Coups de soleil et sacs à dos bleus
"Attention aux coups de soleil, messieurs !" La blague, lancée contre notre groupe avec un grand sourire par un VTTiste aussi âgé que le groupe d’hommes nus que nous accompagnons, est la seule remarque sur nos corps que nous entendrons de toute la journée. Elle nous ramène aussitôt à notre condition du moment, mais le vélocipédiste s’arrête aussitôt pendant cinq minutes pour nous demander son chemin, et semble déjà avoir oublié les modalités pas banales de notre activité saturnale. Pas un coup d’œil, pas d’autre blague plus grivoise. Il repart, haletant à peine sur sa monture électrique.
"Les gens qui nous croisent s’arrêtent fréquemment pour nous parler, mais ce n’est jamais bizarre, assure Eric. On essaie, par respect, de fréquenter les chemins les moins empruntés et de partir très tôt le matin, mais c’est à peu près tout". Nous nous sommes en effet levés à 7 h ce samedi-là, afin d’honorer la promesse de rendez-vous près des cimes vers 9 h. C'est l'assurance de ne croiser presque personne, même sur des chemins balisés.
Après un pique-nique pris sur des troncs d'arbre au beau milieu de la forêt (attention aux tics, qu'on soit nu ou vêtu), le reste de la boucle se fait plus raide et technique, les traits se creusent et l'on se tait. Des troncs ont été couchés par la tempête Alex en octobre 2020, et il faut s'entraider en portant les sacs des camarades, afin de passer quelques obstacles. Cependant, malgré les difficultés du parcours, on n'a à aucun moment le sentiment d'une vulnérabilité exacerbée à cause de nos corps nus près des branches et des feuillages. Au contraire, ces derniers s'ajustent et l'on se sent plus souple et adaptable.

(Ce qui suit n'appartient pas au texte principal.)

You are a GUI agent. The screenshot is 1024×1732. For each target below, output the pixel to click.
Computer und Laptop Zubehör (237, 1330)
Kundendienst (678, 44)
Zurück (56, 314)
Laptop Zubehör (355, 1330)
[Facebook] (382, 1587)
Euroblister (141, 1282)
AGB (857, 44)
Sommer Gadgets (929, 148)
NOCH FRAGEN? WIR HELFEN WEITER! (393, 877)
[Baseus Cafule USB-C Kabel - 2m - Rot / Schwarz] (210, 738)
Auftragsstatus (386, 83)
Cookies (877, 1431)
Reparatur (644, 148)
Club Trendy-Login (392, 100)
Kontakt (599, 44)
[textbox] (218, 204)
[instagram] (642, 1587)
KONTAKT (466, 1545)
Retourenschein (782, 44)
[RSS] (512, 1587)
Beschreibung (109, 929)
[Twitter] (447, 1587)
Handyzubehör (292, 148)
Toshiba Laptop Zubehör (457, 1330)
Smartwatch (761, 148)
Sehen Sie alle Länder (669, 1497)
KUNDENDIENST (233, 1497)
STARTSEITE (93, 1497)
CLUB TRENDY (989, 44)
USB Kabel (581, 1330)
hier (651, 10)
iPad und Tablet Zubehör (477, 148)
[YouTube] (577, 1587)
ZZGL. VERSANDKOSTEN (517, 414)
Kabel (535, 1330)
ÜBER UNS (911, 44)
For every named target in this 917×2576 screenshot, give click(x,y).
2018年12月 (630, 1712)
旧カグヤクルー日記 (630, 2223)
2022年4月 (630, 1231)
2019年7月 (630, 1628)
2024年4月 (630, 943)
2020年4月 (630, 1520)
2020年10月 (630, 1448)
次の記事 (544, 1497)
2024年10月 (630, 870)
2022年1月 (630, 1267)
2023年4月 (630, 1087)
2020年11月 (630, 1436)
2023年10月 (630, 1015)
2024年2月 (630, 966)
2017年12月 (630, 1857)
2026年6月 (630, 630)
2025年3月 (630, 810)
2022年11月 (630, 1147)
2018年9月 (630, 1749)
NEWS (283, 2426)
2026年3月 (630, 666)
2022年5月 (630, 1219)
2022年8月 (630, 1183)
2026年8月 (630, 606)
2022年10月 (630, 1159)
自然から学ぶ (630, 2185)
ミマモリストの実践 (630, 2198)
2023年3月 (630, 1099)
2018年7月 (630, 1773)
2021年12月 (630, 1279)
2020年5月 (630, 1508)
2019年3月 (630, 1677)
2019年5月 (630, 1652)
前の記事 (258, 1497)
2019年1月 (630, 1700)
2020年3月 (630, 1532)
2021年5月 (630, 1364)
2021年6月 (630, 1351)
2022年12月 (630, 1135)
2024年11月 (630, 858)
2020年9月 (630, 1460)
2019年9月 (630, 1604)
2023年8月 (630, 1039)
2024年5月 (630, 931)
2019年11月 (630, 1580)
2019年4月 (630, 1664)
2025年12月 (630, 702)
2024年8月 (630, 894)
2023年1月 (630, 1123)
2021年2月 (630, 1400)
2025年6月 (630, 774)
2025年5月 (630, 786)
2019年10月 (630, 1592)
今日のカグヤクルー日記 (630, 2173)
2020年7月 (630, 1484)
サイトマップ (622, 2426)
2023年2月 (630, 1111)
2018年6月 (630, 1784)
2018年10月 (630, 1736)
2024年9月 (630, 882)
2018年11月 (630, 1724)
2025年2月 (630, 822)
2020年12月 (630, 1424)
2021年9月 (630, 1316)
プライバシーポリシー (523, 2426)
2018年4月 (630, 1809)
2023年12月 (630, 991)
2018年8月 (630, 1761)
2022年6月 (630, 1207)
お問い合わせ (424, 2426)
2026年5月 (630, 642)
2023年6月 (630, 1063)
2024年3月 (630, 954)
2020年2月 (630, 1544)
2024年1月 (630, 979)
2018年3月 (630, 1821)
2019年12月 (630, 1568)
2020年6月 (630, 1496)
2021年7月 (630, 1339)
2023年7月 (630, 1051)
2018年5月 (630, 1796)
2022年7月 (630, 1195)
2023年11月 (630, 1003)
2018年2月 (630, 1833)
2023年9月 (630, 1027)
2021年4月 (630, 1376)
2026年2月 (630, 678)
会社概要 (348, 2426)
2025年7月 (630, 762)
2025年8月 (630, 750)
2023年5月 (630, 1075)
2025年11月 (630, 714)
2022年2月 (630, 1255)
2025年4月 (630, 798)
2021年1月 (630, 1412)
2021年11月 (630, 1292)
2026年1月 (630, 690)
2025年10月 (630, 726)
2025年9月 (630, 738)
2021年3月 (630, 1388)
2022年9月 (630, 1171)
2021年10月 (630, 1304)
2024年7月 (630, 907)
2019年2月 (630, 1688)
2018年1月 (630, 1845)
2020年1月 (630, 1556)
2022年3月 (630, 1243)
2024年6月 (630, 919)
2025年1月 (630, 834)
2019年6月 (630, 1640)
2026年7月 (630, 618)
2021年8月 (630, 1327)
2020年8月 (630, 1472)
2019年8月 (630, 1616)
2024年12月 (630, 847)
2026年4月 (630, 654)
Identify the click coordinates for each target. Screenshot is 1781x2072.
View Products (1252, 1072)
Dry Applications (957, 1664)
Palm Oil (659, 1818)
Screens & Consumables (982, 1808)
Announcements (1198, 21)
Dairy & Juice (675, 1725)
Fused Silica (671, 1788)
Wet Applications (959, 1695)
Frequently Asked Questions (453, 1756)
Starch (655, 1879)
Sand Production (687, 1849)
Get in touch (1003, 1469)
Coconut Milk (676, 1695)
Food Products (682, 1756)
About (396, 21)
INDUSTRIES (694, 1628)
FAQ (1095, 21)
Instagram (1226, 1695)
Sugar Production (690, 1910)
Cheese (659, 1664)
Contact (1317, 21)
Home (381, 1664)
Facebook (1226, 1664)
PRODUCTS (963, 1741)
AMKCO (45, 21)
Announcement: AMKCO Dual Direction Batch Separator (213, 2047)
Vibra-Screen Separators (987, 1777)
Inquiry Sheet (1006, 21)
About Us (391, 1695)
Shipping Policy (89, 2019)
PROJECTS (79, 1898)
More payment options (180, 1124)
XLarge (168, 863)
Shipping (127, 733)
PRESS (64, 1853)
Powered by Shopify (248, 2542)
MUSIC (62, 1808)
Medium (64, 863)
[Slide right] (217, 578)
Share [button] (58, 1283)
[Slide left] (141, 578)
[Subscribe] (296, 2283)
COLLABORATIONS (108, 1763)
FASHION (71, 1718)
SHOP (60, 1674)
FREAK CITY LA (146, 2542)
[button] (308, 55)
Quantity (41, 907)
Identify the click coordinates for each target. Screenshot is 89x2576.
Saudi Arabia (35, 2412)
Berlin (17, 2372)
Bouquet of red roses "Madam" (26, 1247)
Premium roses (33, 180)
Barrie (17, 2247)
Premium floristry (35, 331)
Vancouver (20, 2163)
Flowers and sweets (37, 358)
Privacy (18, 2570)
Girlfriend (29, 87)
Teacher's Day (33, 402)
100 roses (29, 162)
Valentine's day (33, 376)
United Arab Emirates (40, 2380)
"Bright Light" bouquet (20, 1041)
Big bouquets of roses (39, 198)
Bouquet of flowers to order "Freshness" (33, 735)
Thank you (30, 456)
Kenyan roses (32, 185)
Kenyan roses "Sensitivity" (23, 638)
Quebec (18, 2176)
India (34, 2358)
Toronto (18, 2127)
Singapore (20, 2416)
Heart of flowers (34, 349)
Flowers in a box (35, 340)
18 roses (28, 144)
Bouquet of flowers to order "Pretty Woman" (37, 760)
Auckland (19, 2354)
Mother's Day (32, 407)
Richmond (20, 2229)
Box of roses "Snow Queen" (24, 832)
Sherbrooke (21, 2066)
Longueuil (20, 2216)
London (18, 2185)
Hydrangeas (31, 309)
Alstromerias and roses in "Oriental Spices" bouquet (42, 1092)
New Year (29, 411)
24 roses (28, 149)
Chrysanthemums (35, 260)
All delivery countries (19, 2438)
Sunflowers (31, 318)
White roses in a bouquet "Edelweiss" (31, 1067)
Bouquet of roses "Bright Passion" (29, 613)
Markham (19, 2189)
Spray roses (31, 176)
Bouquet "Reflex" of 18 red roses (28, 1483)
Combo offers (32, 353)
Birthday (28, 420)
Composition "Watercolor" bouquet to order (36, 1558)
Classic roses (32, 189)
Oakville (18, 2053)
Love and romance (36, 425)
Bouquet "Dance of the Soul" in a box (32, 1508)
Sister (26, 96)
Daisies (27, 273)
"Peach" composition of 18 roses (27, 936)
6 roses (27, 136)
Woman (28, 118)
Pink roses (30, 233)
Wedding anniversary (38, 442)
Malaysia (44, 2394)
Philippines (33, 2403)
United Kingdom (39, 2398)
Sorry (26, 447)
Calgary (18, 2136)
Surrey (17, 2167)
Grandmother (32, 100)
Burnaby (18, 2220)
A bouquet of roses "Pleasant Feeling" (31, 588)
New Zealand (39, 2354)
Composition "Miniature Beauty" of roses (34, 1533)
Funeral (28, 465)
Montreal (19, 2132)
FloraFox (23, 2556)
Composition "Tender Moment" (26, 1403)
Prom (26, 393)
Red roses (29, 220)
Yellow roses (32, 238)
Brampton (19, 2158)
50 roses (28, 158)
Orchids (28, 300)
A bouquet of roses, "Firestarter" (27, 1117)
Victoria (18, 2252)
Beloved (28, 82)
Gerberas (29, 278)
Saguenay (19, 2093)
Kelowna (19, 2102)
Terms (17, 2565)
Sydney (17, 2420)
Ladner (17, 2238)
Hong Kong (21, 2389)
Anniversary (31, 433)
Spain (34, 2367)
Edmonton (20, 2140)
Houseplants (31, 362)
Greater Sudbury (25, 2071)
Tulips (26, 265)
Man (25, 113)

"Ce n'est pas fait pour tout le monde, mais il faut tester", estime Eric, notre guide, qui promet qu'il est difficile de revenir en arrière une fois qu'on a goûté aux joies de la randonue. À la fois sport et philosophie de vie, cette pratique somme toute "ancestrale" ramène forcément aux origines de l'Homme, lorsque nous parcourions la Terre avec peu de vêtements à la recherche d'endroits où s'établir. Mais elle rappelle aussi à quel point le tout que nous formons avec la planète est un équilibre fragile. "Nous avons un terrain de jeu superbe, il faut absolument le protéger", conclut l'un des randonneurs.